### DATA SHOWN
◇ ◇ ◇ ◇
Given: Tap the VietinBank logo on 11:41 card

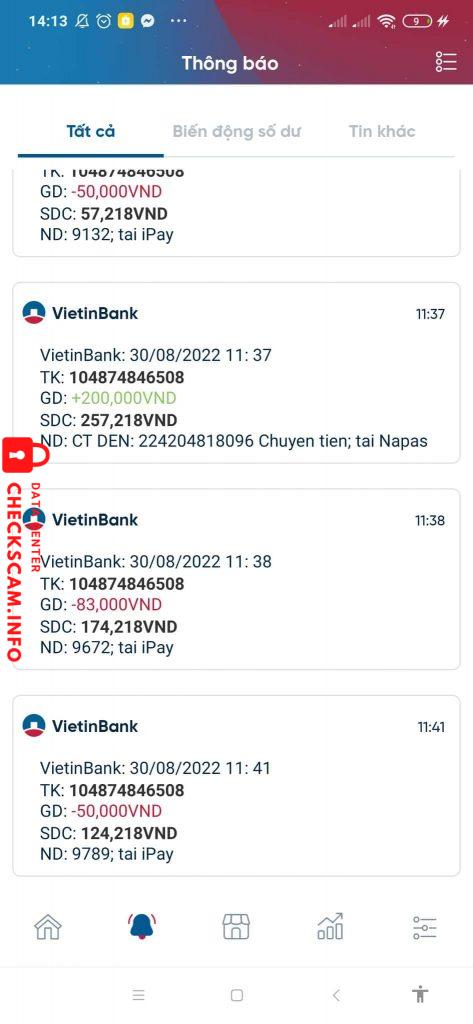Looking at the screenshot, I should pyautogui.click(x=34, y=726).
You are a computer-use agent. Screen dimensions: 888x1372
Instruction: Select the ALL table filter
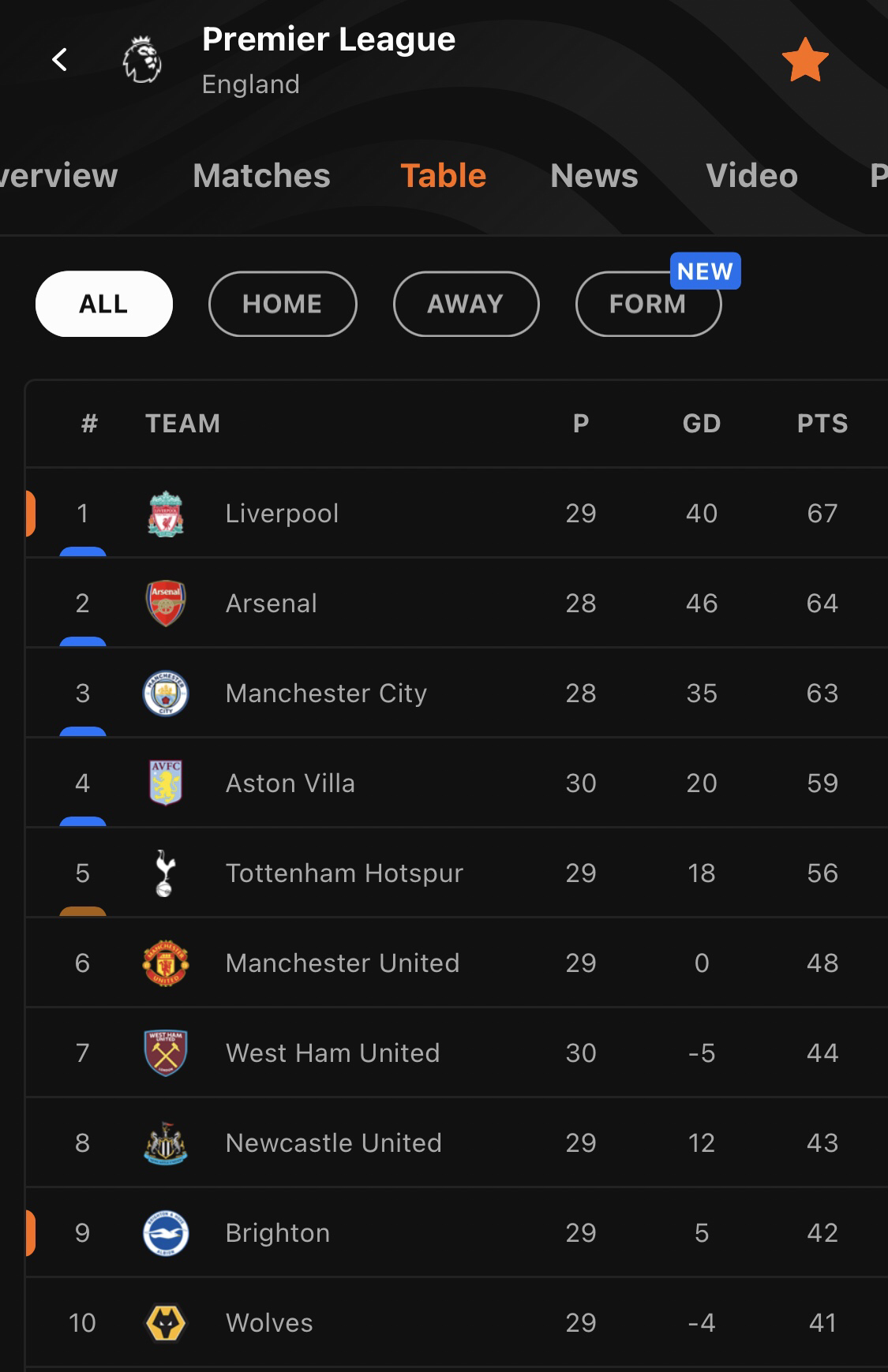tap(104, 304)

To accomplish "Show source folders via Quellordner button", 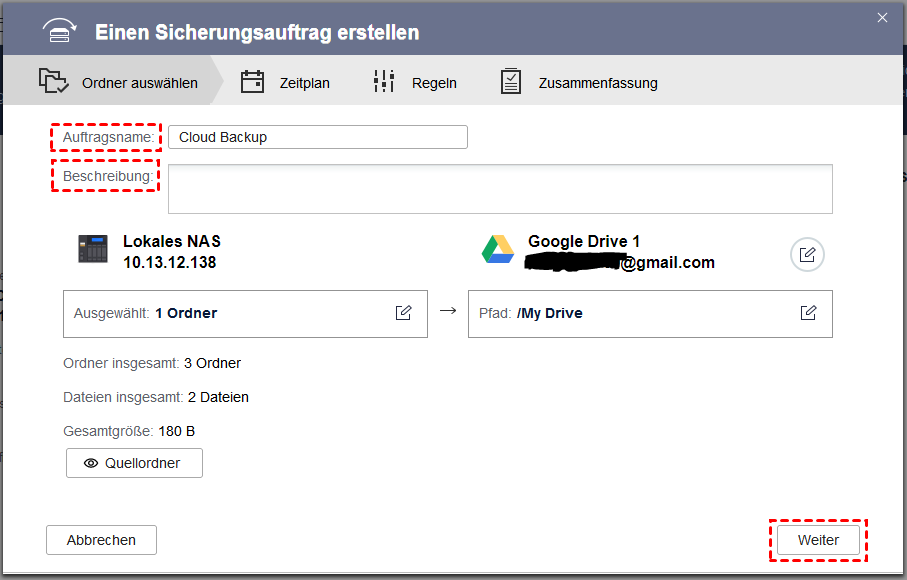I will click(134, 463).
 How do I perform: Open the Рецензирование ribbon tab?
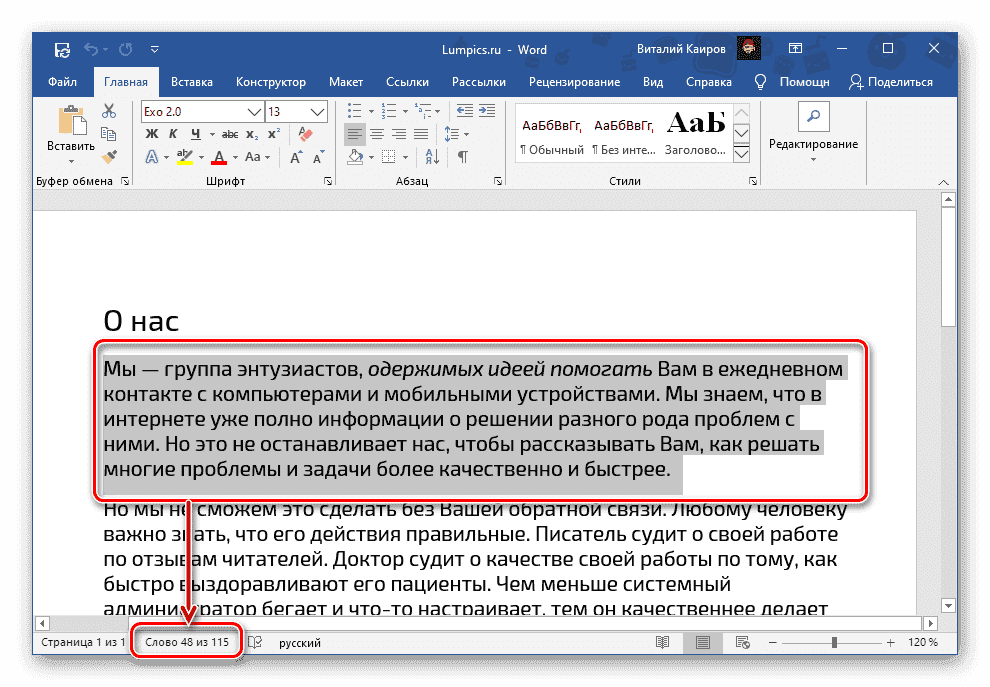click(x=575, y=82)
◇ ◇ ◇ ◇
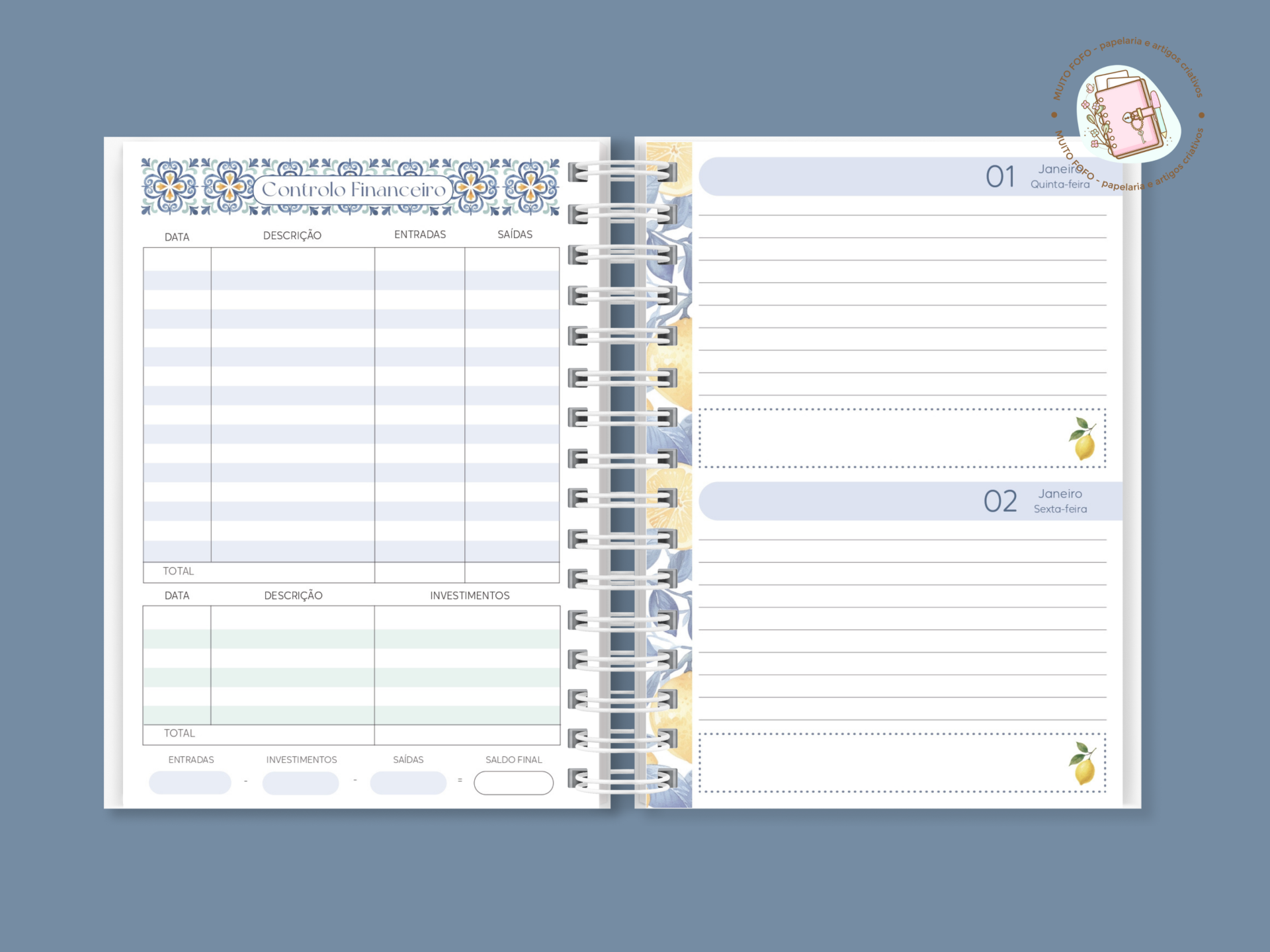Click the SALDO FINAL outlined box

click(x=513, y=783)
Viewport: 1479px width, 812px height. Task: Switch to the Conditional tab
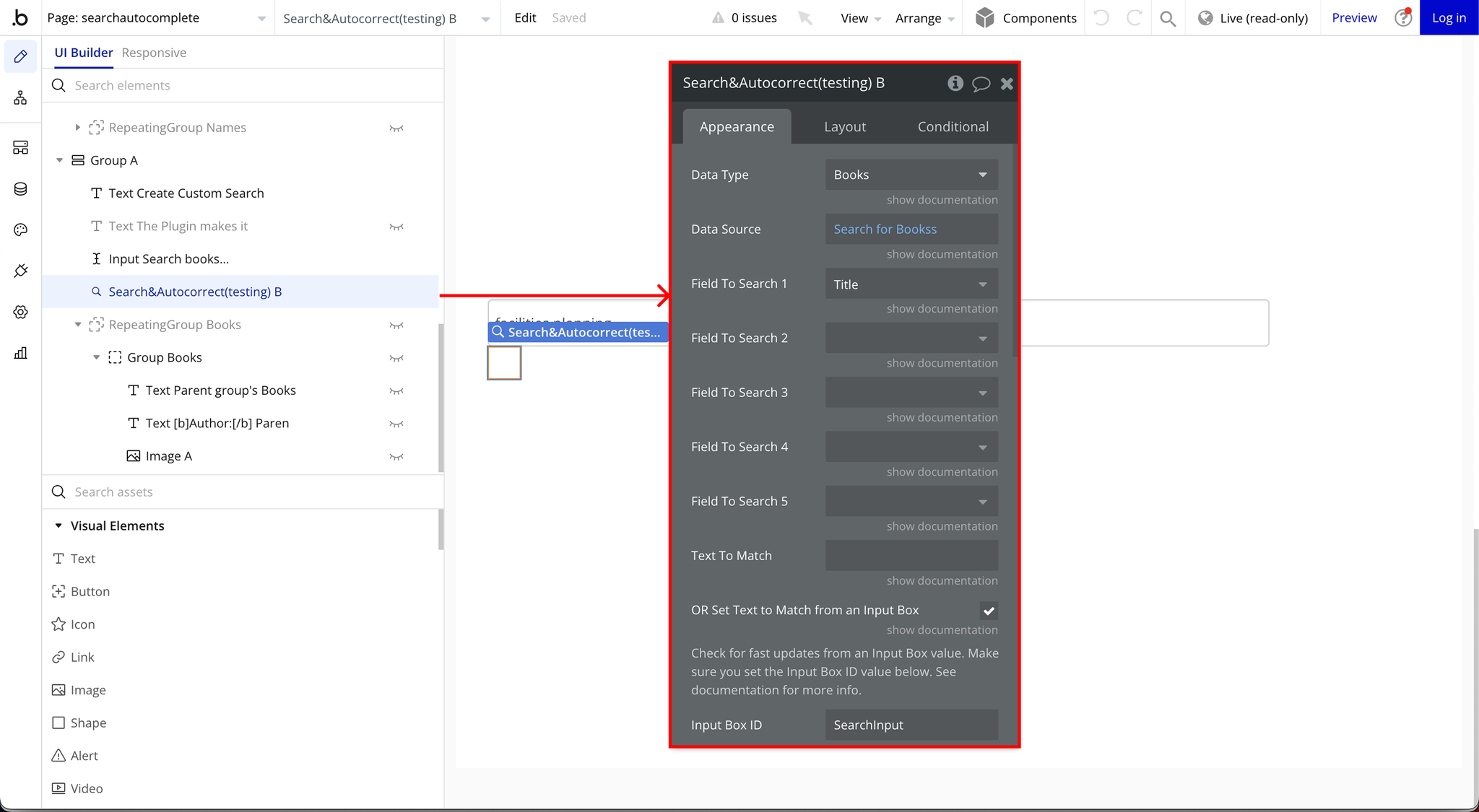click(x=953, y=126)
◇ ◇ ◇ ◇
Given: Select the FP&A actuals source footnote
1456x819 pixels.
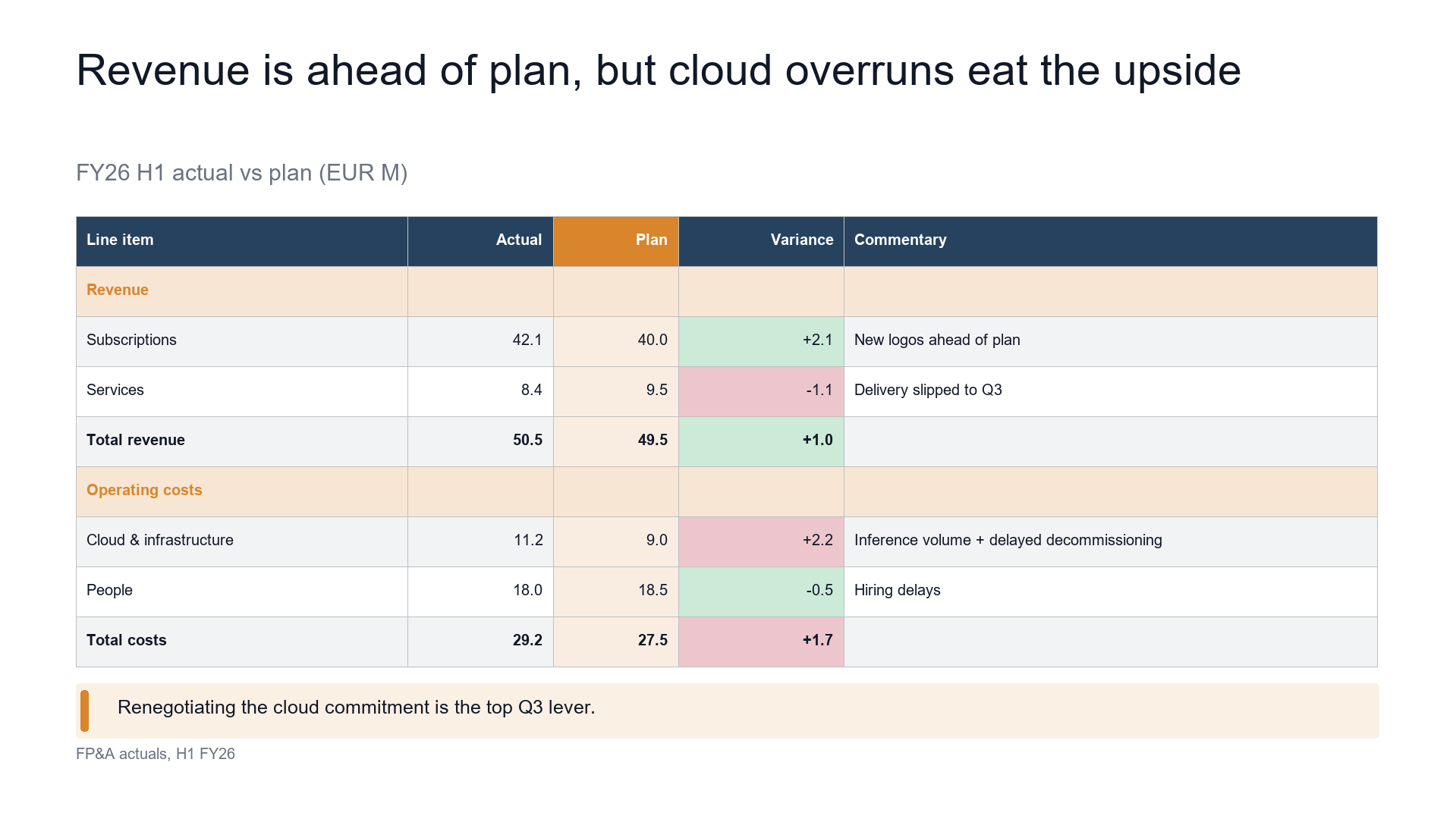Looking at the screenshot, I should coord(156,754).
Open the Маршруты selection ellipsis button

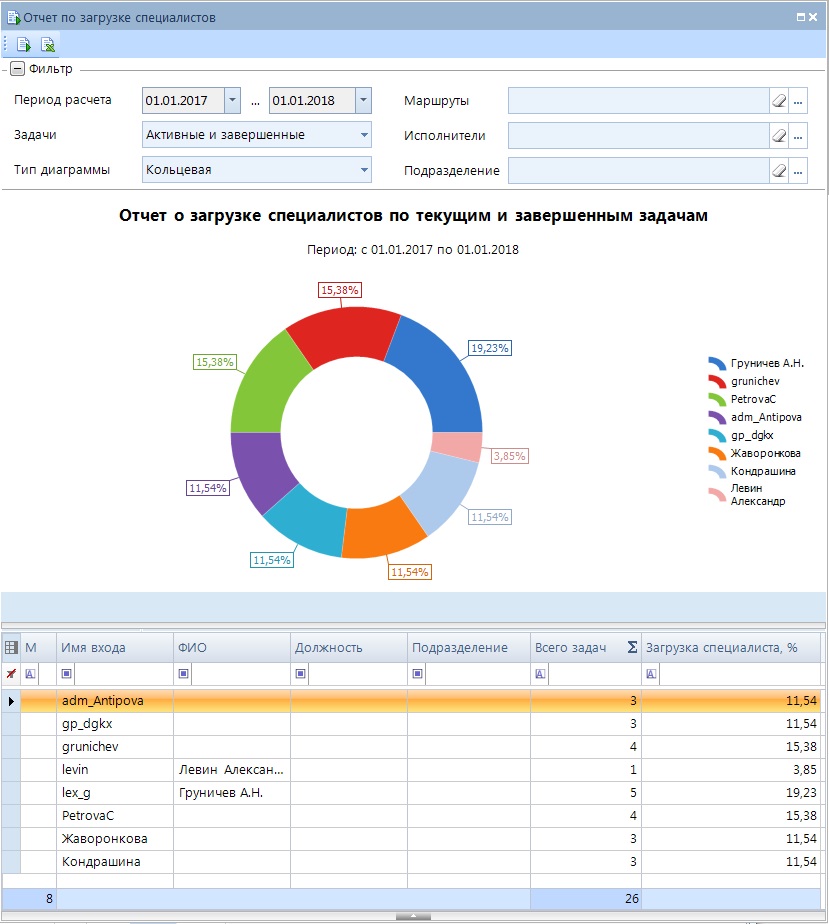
◇ ◇ ◇ ◇
### THE TASK
Would you copy out, exactly and with no pictures, only the lines above from the one that contains "1456x819 pixels." through the one that contains "Open the Маршруты selection ellipsis button"?

### YOUR RESPONSE
1456x819 pixels.
Looking at the screenshot, I should coord(156,754).
Open the Маршруты selection ellipsis button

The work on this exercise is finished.